The Tunnel takes you to the trail heading south. The poison trail takes you to the north…. where we were headed. By now I had heard many tales about Moose. Moose are scarier then Bears. Moose, as I said before, can stomp the living daylights out of you. The eerie light wasn’t helping waylay my fear of encountering a Moose. I was looking over my shoulder, trying not to appear nervous, pretend cheery-talking to Richard about the beauty, how lucky we were to be in Alaska and alive etc…. all the while dreading my eminent death by Moose.
Elderberry Park has some sort of gravitational pull also…. I think Anchorage officials plant smiling kids and grandpas with kites at the park to distract from the Tilting Vortex. You could easily miss the force but I caught it on film (see left picture).
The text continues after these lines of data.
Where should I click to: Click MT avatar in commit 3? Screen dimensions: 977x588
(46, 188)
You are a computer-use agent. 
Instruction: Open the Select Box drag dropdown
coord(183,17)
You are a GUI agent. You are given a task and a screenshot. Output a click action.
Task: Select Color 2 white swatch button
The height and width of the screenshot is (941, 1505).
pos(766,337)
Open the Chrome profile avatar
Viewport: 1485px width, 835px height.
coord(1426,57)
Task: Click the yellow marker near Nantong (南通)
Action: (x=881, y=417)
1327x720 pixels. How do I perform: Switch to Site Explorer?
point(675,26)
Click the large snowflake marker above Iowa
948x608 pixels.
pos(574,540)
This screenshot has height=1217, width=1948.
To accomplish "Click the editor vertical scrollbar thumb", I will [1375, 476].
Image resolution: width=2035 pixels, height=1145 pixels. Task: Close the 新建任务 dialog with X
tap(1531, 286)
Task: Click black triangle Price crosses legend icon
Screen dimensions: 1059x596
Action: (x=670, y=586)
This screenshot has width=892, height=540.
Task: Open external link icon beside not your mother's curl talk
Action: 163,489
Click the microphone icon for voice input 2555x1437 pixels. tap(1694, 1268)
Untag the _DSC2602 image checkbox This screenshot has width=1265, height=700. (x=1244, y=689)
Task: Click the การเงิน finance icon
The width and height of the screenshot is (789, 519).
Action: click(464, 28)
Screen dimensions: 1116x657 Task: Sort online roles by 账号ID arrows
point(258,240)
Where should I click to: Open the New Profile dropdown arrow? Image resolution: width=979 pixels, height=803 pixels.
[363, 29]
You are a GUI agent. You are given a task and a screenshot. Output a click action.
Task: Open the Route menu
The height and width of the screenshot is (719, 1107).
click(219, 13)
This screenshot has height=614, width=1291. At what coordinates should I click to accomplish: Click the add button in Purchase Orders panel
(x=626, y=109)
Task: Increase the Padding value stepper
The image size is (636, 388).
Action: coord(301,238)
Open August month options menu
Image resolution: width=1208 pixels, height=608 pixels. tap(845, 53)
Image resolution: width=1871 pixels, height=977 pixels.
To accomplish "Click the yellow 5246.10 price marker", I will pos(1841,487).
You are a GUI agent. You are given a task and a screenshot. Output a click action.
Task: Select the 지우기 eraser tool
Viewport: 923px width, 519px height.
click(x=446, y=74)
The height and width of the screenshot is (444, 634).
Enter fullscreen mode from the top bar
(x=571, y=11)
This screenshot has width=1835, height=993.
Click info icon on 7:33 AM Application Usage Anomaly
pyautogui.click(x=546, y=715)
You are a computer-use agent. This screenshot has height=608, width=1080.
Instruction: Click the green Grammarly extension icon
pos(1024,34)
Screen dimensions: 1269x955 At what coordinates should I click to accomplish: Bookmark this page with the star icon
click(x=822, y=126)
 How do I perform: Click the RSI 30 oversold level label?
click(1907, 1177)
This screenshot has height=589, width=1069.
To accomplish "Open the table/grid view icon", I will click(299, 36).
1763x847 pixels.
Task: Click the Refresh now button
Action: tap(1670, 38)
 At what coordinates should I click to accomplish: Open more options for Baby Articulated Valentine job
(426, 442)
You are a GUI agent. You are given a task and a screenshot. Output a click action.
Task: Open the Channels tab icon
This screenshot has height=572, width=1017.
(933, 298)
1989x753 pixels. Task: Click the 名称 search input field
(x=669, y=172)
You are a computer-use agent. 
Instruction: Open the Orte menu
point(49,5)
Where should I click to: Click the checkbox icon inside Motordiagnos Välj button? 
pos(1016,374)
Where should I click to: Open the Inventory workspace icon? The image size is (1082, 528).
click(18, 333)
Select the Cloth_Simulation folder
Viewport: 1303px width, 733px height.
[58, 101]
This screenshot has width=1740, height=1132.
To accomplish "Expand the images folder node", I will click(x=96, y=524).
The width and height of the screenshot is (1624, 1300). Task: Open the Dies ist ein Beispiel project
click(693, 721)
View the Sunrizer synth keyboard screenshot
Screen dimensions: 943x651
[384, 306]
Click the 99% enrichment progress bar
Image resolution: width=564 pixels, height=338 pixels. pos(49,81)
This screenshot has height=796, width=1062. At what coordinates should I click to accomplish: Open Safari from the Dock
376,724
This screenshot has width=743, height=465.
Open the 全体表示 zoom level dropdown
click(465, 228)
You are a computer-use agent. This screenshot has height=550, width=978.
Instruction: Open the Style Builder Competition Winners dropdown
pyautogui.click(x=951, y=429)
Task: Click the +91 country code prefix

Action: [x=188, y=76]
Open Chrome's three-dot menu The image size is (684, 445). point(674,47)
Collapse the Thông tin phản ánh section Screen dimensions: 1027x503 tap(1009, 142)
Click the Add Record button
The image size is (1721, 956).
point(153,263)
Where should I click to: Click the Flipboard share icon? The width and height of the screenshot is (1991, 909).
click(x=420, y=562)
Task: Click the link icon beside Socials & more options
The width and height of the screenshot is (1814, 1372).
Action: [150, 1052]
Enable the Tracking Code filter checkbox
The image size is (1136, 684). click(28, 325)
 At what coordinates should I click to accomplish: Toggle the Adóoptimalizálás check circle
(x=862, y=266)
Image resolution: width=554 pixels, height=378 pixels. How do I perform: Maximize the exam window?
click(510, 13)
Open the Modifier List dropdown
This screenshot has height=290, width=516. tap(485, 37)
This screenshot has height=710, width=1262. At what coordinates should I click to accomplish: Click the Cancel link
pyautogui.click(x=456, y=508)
And then, over there, I could see the MUCK. We were told not to go out there. The tide can come in and within 1 hour it can climb 7 feet. If you are out there in the muck…. you can’t get out. It’s a quick-sandy type thing. Let’s just say you tell you friend… “Oh look, a pretty rock” so you go out onto the muck to get the rock and …you are stuck. Really stuck like sinking, sort of and there is suction all around pulling you into the muck and you can’t move an inch. Before, people would just die out there no matter what. Now, you have a chance, because they have some special machine thingy that they haul out there to pull you out…. that is, if you friend sees you stuck and knows who to call on the cell phone to get the machine and people out there. And that is if it isn’t already being used on someone else that was going for a rock in the muck somewhere else. If you or your friend don’t have a cell phone… and calling out into the mist doesn’t evoke anyone else… and your friend doesn’t run very fast… you should probably tell him or her to stick close by. You should hope they have brought a pen and paper so you can dictate any parting notes to loved ones.
Then we were kinda tricked into thinking we were about to get close to the water but the trail took a turn and we were headed back, skirting the edges of town on paved streets. But first we walked on this trail…. looking like what a trail should look like…
We were somnambulated by hanging flower baskets on posts and a fish fence.
Getting too scared.
I am off to walk the dog… tomorrow is the “Whaling Wall” after I finish the trail story. I know I said I would do it today…but… I didn’t lie… I just didn’t do it.